Ridge Classifier
Ridge classifier is a classification machine learning algorithm. It is a type of linear model that uses L2 regularization. Ridge Classifiers are essentially a regularized version of Linear Discriminant Analysis (LDA). When you have multi-class targets, a one-vs-rest scheme is used.
Basic Explanation
In simple terms, Ridge Classifier is a classification algorithm that uses L2 regularization to minimize the magnitude of the coefficients. This is done in order to prevent overfitting, which occurs when the model is overly complex and performs well on the training data but poorly on the test data.

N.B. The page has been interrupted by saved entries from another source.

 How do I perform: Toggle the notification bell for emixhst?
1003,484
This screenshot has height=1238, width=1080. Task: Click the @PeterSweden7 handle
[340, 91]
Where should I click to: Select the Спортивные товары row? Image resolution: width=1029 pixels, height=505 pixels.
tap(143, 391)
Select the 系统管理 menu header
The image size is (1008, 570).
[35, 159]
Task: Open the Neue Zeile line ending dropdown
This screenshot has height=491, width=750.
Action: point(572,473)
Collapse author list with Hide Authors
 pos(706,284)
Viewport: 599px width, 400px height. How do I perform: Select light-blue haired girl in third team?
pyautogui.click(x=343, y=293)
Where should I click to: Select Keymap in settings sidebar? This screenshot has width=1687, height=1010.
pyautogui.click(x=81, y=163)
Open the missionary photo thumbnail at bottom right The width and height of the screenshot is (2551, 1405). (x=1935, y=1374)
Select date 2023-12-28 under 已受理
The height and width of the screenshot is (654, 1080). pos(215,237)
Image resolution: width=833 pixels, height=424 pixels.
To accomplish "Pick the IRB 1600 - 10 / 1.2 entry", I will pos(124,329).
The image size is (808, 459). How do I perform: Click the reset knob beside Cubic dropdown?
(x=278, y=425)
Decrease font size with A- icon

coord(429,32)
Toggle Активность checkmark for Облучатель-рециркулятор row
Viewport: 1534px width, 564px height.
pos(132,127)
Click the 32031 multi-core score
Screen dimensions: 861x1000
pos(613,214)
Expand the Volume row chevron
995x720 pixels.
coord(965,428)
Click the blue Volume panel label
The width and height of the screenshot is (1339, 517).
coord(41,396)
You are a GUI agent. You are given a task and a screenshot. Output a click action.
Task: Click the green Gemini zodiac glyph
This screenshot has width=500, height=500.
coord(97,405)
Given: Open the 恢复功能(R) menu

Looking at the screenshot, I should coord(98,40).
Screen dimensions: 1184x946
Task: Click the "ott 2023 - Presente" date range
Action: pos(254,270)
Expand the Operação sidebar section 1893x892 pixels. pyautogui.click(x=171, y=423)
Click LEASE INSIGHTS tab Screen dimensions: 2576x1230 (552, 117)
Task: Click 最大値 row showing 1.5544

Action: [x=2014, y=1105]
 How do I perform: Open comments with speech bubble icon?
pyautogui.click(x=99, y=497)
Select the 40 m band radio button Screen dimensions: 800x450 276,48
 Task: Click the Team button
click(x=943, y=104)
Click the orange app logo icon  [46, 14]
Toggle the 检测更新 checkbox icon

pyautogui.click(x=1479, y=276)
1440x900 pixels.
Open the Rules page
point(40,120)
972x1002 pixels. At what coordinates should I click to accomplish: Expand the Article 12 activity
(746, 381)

Here is a diagram that represents the concept of overfitting, which Ridge Classifier tries to prevent:
In the case of Ridge Classifier, each feature contributes to the decision function with a weight that is roughly proportional to its importance. It employs the so-called "ridge regression" as a base classifier, using a one-vs-rest scheme to deal with multi-class targets.
Python Example
Below is a simple example of a how to use the Ridge Classifier with Scikit-learn in Python.
from sklearn.datasets import make_classification
from sklearn.linear_model import RidgeClassifier
from sklearn.model_selection import train_test_split
# Create a synthetic binary classification problem
X, y = make_classification(n_samples=1000, n_features=20, n_informative=15, n_redundant=5, random_state=1)
# Split dataset into training set and test set
X_train, X_test, y_train, y_test = train_test_split(X, y, test_size=0.3, random_state=1)
# Create Ridge Classifier
clf = RidgeClassifier()
# Train Ridge Classifier
clf.fit(X_train, y_train)
# Predict the response for test dataset
y_pred = clf.predict(X_test)
Advantages of Ridge Classifier
- Prevention of Overfitting: The Ridge Classifier's primary advantage is its ability to avoid overfitting through the use of L2 regularization.
- Handling Multicollinearity: Ridge Classifier can handle multicollinearity (high correlations between predictor variables) well.
- Efficiency: It works well even in situations where the number of variables is greater than the number of observations.
- Simplicity and Speed: It's generally faster than more complex machine learning algorithms.
Disadvantages of Ridge Classifier
- Not a Feature Selector: Ridge regression includes all predictors in the final model, so while it will shrink the coefficients of irrelevant variables close to zero, it will never fully eliminate them. This can lead to model interpretation problems if you have a high number of predictors.
- Sensitivity to High Variance: Ridge classifier can be sensitive to input features with high variances. This is because a feature with higher variance will influence the classifier output more. To circumvent this issue, we often standardize the input features so they all have the same variance.
Scenario to Use
Use Ridge Classifier when you have a multi-collinear dataset (multiple independent variables show some level of correlation with each other), or when you have many independent variables and you want to reduce the effect of overfitting.
It can be especially beneficial to use ridge regression when you're dealing with a problem where it's necessary to include all predictors, such as when you need to assess the effect of all predictors but don't necessarily care to create a sparse model.